Thursday, June 5, 2008

On cars (again) and NAFTA

Here are a couple of tidbits to augment the Ford Fiesta blog from the weekend.

First, GM announced earlier this week that they don’t need to continue to build more big trucks. They are closing four plants. In a great NAFTA gesture one is in Canada, one in Mexico, and two in the USA (including the Janesville plant).

Second, Mexico is mirroring the actions of the UAW. They are LOWERING wages for assembly workers to stay competitive with Asia. And more Mexicans all the time are asking the same question we are: “Where’s the benefit of NAFTA?”

For reference, the wage cut at Ford will put entry-level wages at about $2.25 an hour. Volkswagen is cutting starting wages to about $1.50 an hour.

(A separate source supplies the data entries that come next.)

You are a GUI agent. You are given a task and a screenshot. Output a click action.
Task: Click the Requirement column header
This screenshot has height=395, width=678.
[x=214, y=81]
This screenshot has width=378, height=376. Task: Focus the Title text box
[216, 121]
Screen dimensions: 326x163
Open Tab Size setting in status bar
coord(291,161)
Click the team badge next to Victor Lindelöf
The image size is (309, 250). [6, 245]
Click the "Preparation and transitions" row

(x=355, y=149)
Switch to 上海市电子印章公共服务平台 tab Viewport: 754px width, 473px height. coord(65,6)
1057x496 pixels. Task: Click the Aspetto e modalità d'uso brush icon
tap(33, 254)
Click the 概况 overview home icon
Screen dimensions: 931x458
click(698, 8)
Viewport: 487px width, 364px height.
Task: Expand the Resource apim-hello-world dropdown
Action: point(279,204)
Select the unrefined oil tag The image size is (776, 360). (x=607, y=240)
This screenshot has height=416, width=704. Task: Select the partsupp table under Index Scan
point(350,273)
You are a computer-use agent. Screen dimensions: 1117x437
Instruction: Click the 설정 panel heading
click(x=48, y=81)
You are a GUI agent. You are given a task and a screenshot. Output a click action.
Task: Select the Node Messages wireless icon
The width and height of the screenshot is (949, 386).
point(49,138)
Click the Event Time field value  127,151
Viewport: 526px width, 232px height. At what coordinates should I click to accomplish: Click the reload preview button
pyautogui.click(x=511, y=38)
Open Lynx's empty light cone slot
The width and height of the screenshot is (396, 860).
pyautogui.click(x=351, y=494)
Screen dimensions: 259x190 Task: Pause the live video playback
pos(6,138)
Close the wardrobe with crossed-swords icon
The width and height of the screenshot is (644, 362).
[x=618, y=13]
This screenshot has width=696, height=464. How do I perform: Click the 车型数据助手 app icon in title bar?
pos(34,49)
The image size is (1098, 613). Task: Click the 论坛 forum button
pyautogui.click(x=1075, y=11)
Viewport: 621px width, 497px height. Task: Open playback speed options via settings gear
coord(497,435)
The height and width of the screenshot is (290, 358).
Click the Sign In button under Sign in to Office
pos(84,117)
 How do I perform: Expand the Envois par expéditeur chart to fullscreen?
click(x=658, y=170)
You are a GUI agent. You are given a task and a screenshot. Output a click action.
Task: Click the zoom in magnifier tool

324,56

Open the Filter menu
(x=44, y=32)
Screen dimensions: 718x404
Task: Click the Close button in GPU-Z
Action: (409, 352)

NAFTA dictates that minimum wage rules are upheld, which is $5 a day in Mexico.

Benefits packages are cheaper in Mexico.

Unions in Mexico are limited to a plant, or in some cases a company. Unlike the UAW here, it is hard to cripple an industry with limited clout.

The main issue driving wages down is supply-and-demand. Mexico has about ONE MILLION young adults attempting to enter the workforce EACH YEAR. (Sadly, about half of them come here either legally or illegally.) It is an employers’ market in Mexico.

And although birth rates are dropping in Mexico, it will take over a decade to show the effects of the decline on the available labor pool. There’s no end it sight for cheap labor in Mexico.

And China is continuing to compete on the world market with cheap labor AND higher quality than Mexico. The US UAW worker isn’t even on the map at starting wages around $14.20 an hour plus a costly benefits package primarily attributed to feeding the health care industry and ambulance chasers.

Ain’t globalization great, folks? No wonder the politicians are so enamored with it!